Locomotive R766

R 766 was commissioned in 1952 as one of 70 members of the Victorian Railway’s R-class 4-6-4 ‘Hudson’ main line passenger locomotives. These locomotives were designed by Victorian Railways and were urgently required in post-World War 2 period, but construction had been delayed by competing priorities. Eventually construction was outsourced to the North British Locomotive Company, Glasgow but, as with so many post-war steam locomotives orders, delivery ultimately came years after the demand had required. The R-class superseded the A2-class 4-6-0 locomotives on fast passenger turns however the simultaneous arrival of first-generation diesels reduced their usefulness and the R-class was destined for relatively short lives and low mileages.

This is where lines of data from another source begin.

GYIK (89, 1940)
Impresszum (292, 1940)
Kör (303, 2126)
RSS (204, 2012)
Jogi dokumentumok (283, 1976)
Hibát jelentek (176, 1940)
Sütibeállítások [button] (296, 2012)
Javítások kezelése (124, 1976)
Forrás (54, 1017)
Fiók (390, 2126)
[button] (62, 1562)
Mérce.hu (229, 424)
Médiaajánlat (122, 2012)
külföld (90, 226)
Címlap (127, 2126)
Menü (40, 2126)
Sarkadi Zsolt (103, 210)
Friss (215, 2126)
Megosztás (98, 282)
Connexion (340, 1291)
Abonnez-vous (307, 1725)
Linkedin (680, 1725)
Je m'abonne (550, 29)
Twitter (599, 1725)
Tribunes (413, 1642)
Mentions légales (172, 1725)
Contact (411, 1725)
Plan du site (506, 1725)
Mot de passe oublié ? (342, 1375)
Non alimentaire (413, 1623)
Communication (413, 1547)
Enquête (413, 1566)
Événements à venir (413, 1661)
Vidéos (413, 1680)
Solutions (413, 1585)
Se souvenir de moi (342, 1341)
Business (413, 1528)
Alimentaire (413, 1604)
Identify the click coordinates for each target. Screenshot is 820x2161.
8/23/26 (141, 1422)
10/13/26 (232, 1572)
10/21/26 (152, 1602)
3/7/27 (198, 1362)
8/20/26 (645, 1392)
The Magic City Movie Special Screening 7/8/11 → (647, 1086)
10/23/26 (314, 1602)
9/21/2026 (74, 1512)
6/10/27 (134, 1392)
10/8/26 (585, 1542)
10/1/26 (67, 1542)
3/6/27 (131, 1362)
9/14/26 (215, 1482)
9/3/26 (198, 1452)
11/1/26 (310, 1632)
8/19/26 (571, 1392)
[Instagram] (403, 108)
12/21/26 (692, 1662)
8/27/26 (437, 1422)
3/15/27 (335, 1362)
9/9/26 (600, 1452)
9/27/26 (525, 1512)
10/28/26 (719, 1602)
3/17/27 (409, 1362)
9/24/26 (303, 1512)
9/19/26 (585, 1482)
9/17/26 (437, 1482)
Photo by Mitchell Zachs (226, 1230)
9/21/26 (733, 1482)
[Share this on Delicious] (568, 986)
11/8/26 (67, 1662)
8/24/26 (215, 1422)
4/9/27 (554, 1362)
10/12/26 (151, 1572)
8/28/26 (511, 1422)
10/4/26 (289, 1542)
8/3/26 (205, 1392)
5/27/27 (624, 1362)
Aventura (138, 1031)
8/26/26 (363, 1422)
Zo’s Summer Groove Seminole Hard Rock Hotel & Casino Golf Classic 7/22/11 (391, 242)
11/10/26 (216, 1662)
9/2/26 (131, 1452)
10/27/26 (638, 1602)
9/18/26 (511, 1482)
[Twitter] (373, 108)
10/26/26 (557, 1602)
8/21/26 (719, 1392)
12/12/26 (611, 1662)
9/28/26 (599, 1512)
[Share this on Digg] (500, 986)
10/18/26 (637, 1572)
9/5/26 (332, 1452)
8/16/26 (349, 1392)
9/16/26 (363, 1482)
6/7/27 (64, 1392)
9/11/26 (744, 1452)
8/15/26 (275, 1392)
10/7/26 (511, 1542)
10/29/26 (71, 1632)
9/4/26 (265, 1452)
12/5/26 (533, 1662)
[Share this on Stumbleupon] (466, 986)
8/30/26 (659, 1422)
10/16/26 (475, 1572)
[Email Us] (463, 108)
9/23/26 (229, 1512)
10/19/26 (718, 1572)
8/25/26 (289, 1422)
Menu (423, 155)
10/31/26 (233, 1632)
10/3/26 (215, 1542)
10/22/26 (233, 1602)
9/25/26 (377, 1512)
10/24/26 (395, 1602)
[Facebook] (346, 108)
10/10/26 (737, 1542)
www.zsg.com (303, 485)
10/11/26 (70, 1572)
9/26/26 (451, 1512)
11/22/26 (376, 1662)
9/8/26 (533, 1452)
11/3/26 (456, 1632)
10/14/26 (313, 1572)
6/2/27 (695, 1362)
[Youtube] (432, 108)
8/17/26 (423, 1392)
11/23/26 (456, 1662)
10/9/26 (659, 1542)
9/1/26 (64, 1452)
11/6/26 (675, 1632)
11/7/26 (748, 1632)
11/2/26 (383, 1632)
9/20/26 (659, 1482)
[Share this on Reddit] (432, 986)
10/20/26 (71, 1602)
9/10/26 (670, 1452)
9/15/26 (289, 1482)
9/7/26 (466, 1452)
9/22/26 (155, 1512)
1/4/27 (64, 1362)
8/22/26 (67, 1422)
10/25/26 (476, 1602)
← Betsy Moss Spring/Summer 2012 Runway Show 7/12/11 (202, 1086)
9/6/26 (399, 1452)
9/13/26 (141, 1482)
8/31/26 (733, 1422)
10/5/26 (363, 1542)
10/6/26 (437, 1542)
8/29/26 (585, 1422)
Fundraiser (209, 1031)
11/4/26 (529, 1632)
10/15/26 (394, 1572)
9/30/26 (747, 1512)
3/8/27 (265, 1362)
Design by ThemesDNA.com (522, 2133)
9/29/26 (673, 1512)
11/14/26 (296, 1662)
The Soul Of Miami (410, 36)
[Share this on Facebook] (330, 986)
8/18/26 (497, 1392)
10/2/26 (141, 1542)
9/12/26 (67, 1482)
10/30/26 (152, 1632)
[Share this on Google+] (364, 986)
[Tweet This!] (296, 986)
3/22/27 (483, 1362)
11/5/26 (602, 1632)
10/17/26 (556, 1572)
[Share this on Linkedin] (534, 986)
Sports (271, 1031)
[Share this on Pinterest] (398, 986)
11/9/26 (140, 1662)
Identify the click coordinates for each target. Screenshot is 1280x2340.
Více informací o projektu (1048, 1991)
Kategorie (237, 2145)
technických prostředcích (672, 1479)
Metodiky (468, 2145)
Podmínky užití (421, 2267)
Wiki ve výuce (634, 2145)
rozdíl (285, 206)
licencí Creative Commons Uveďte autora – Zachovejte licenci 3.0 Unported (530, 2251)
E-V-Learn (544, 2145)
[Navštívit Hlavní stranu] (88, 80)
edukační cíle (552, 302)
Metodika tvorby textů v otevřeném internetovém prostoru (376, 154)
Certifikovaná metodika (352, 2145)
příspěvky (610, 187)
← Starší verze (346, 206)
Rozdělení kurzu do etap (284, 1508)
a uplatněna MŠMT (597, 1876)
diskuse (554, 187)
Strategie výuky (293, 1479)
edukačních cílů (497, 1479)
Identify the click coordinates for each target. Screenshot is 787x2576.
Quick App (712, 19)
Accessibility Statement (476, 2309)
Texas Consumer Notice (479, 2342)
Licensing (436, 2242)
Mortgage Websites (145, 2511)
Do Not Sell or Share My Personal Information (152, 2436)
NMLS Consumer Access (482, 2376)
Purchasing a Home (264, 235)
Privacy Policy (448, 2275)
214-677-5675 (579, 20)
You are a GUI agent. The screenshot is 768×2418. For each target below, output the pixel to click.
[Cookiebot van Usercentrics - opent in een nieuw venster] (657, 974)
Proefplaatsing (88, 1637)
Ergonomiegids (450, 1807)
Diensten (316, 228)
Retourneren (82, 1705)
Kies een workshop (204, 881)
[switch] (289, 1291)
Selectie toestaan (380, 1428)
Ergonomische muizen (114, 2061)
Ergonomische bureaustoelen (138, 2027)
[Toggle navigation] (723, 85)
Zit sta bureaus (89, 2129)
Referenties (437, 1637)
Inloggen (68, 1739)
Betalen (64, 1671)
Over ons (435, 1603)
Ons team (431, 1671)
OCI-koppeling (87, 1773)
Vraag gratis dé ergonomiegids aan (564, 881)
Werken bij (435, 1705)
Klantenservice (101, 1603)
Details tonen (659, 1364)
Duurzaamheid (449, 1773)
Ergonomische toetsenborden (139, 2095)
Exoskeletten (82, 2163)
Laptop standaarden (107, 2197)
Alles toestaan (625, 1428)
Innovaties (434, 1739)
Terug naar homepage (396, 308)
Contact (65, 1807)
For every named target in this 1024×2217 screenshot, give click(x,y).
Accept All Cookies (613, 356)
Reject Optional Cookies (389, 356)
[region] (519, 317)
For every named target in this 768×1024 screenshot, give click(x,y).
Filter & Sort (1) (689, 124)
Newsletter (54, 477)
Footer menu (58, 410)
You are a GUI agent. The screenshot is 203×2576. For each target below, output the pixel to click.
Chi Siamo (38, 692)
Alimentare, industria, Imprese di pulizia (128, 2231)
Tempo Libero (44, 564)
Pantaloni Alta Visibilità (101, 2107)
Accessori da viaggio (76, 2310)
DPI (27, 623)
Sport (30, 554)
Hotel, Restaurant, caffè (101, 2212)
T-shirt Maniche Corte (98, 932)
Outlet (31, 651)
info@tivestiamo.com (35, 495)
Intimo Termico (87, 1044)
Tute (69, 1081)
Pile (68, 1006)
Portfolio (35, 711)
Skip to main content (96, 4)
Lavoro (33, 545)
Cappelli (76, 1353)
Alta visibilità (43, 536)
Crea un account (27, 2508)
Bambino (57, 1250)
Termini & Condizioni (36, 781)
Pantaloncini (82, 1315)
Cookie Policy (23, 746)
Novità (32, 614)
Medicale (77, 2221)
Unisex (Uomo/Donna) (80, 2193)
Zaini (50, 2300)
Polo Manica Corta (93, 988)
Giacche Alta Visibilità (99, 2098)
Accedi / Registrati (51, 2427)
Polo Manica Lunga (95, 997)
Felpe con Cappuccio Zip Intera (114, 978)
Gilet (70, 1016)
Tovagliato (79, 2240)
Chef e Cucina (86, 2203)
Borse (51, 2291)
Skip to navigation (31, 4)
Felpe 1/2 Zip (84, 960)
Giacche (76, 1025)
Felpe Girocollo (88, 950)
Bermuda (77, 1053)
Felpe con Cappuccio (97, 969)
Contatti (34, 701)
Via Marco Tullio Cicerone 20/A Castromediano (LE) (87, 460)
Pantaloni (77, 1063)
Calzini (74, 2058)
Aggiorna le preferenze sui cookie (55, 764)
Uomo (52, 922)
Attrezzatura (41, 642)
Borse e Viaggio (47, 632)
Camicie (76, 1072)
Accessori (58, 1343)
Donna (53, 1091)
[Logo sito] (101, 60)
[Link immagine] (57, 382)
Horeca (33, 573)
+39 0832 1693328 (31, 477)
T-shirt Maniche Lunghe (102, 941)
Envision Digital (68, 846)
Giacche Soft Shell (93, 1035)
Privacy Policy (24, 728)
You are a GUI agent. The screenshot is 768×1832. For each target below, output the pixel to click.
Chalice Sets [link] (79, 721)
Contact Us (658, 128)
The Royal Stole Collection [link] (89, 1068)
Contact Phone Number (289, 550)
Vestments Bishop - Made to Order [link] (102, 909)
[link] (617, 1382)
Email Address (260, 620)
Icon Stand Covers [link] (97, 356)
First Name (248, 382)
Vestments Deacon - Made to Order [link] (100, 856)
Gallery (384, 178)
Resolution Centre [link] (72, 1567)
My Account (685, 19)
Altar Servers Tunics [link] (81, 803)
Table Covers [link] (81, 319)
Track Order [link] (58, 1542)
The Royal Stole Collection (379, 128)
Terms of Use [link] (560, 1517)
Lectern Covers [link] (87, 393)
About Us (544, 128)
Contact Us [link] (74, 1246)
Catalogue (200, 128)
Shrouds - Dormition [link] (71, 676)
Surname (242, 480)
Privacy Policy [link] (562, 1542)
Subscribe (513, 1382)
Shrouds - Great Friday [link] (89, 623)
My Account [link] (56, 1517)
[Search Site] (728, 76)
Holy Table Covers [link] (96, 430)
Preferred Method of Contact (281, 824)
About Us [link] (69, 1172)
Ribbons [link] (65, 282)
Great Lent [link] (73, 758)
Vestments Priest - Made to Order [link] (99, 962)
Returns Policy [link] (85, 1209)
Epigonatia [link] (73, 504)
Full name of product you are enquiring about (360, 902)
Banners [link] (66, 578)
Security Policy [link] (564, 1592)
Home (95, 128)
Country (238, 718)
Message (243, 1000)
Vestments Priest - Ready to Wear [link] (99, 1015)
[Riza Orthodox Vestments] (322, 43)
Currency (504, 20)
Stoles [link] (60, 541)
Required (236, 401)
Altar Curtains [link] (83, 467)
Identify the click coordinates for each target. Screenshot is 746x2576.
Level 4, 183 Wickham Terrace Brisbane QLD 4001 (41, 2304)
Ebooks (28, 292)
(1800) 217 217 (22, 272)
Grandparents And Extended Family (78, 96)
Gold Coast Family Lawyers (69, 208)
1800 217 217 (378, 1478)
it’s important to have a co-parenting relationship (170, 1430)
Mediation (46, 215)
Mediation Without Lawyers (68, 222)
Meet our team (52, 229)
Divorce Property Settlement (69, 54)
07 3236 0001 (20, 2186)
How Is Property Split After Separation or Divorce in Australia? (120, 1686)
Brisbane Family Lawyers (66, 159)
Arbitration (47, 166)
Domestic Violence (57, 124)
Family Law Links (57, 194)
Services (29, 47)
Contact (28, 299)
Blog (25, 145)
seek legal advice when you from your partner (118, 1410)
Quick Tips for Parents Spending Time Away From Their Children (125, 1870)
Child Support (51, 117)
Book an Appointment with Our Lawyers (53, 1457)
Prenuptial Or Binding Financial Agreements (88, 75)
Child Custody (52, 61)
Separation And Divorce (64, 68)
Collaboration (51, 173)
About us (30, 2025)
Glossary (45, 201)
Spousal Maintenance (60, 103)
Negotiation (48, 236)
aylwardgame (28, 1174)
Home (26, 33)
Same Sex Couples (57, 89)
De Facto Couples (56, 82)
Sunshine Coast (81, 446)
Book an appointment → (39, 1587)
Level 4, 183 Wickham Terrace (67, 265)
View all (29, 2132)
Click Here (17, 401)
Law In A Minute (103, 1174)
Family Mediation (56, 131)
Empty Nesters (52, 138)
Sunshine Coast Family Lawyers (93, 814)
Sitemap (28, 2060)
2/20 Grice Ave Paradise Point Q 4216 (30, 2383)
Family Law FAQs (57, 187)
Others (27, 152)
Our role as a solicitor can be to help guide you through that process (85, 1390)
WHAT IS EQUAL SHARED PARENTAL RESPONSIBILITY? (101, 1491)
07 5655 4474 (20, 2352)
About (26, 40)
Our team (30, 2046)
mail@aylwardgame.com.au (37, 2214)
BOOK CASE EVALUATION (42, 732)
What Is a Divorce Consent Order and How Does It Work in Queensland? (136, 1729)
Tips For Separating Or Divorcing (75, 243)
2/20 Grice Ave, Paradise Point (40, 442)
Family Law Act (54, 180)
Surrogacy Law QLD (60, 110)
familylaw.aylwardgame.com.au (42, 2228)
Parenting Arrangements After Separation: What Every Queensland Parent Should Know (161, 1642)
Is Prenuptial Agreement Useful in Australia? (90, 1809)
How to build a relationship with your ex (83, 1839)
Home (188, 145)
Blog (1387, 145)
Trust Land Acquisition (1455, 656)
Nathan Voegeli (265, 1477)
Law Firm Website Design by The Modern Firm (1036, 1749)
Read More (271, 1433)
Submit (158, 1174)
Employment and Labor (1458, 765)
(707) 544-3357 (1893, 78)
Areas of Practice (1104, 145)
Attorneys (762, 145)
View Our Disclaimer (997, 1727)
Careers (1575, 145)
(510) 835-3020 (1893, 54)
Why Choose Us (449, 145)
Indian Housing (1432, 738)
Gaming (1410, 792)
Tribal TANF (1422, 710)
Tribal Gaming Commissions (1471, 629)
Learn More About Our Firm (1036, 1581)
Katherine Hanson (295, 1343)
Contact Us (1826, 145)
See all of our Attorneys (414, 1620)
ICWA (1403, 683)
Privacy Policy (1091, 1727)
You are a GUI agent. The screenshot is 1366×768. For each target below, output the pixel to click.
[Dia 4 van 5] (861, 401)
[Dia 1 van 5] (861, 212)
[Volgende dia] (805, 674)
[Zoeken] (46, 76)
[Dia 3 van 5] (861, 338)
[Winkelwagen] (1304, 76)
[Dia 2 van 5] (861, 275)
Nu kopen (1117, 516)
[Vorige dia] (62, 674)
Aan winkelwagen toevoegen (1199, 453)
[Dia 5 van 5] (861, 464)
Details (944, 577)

R 766 was among the last of the class in traffic when withdrawn in 1968, many sisters having already been scrapped. It was stored at Newport Workshops for some years before being restored to operation for enthusiast railtour duties. During the 1990’s this locomotive was maintained alongside the Steamrail Victoria loco fleet at Newport Workshops and wore an attractive (but non-original) Canadian Red livery.

In May 2005 came the interesting news that R 766 had been leased to the Hunter Valley Railway Trust for movement to Branxton, NSW and conversion to standard gauge. This significant work has now been largely completed, featuring a few modifications such as the replacement of the leading bogie spoked wheel centres with those of the disc variety. Interestingly, the main driving wheels were swapped with those of sister R700 prior to fitting on new standard-gauge axles. Photographs from Branxton in November 2014 showed R 766 generally complete and being fettled and painted in preparation for testing and certification.